For those not familiar with the Composer Pro, it's certainly one of the more unusual lenses you'll see: A custom lens mount is attached via ball-and-socket joint to a flange matching your camera's mount. The ball-and-socket arrangement lets you twist and tilt the lens however you want, with the expected effect on the plane of focus.


Here's the Lensbaby Composer Pro II with the bundled Edge50 optic attached. I don't know how many degrees it is off-axis, but this shows the lens tilted upward to the limit of its travel. (Believe me, you really don't need any more tilt than is shown here; it's really a pretty dramatic effect, in terms of the width of the in-focus zone.)

I've included a couple of sample shots below, showing how the Composer Pro II can be used to control depth of field for subjects receding at an angle from the camera. Just like the "tilt" part of a conventional tilt-shift lens, you can either increase or decrease the range of in-focus distances by varying the angle of the lens and camera body, relative to the plane of the subject. This is referred to as the Scheimflug Principle, explaining half of the capabilities of view cameras and tilt-shift lenses. (See that link to the Wikipedia article for the math behind the Scheimflug Principle; the other half of view cameras and tilt-shift lenses is the ability to shift the lens up/down/left/right, to accommodate off-center subjects without causing perspective distortion.)


Controls for the Composer Pro II/Edge50 optic are pretty simple. It's all-manual, of course, with a manual aperture on the lens, a focus ring on the Composer Pro II itself (the ribbed band on the Composer that's closest to the lens), and a tension-adjust ring that lets you lock the lens at a particular angle (the second ribbed ring out from the camera body). The combination doesn't normally focus terribly close, but tugging on the front of the lens pops it out into its macro setting, seen in the illustration above.

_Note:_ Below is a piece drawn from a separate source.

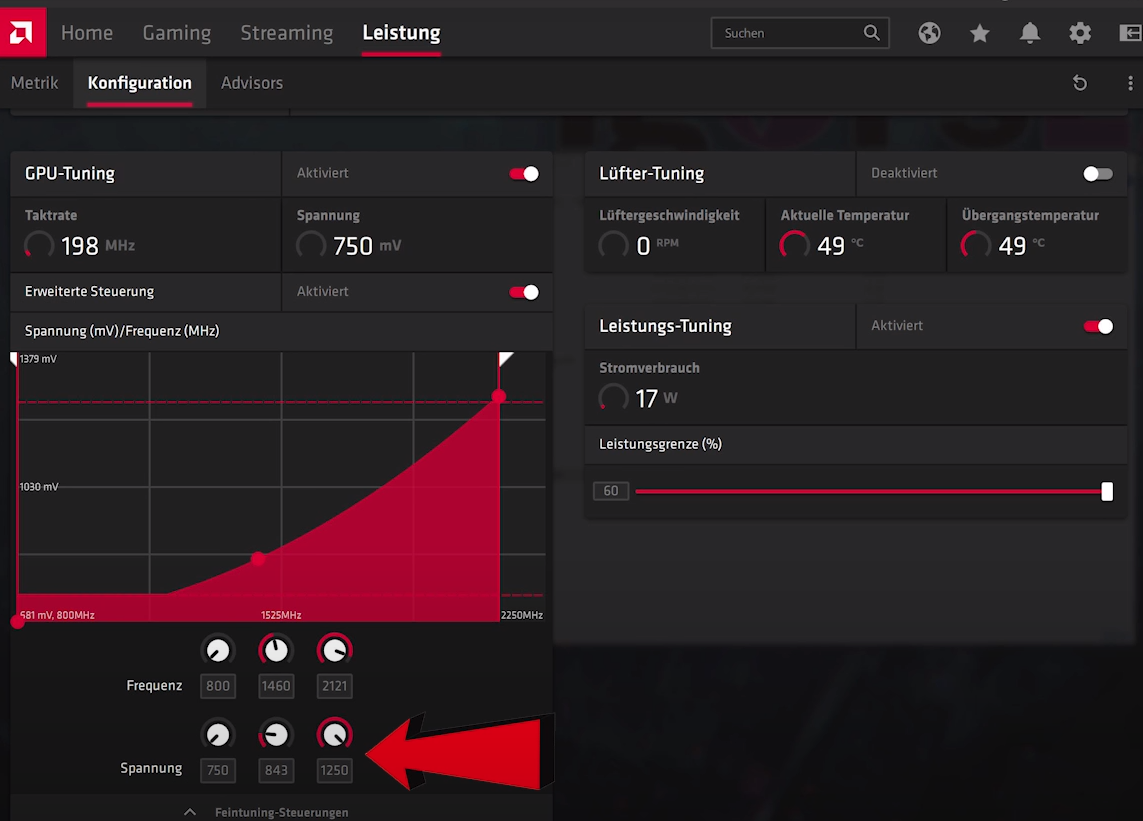Open settings gear icon
This screenshot has height=821, width=1143.
1080,33
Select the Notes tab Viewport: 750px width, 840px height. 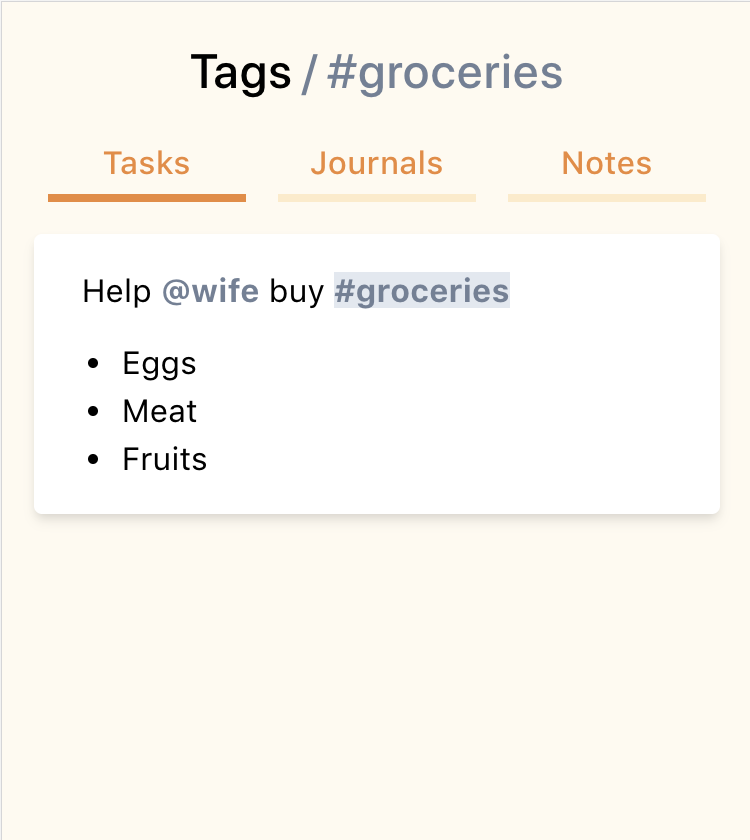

Like all their optics, the Lensbaby Composer Pro II/Edge 50 combination isn't intended for people shooting center spreads for Architectural Digest; the emphasis is on creative effects rather than ultimate sharpness or low distortion, aberration, etc. If you need maximally crisp details and no aberration, you need to spend the $1,200-1,800 for a conventional tilt-shift lens from the likes of Canon or Nikon. On the other hand, if you're looking for fun and a range of creative effects difficult to reproduce in Photoshop, the Composer Pro II/Edge50 combo is a strong bet. And at ~$425 for the pair, it ranks pretty high on the fun-per-dollar scale :-)

OK, I guess it's time for some specs; here they are:

  • 50mm
  • f/3.2 - f/22
  • 9-blade internal diaphragm
  • Flat-field optic (a single plane of focus, angled however you've set it)
  • Minimum focusing distance of 8" front the front of the lens (at its macro setting)
  • Manual focus
  • Tilt: Up to 15 degrees (ah, there's that number...)
  • Compatible with Lensbaby Optic Swap system (a range of 5 other lenses)
  • 8 multi-coated elements in 6 groups
  • 46mm filter threads
  • 3.5" (8.25cm) high, 2.5" (6.35cm) wide, 10 oz (283.5g)
  • LOTS of mounts: Canon EF, Fuji X, Micro Four Thirds, Nikon F, Pentax K, Samsung NX, Sony Alpha A and Sony Alpha E


Here's an example of some flowers, fairly close-up (at about the non-macro-mode limit), with the Composer Pro II angled to produce the maximum depth of field, along the plane of the subject, bringing the more distant flowers and leaves into focus as well as the foreground. Note, though, that the DOF was actually still very shallow, for anything projecting from the plane of focus, as was the case with the flower in the right foreground. (This was shot at the maximum aperture of f/3.2)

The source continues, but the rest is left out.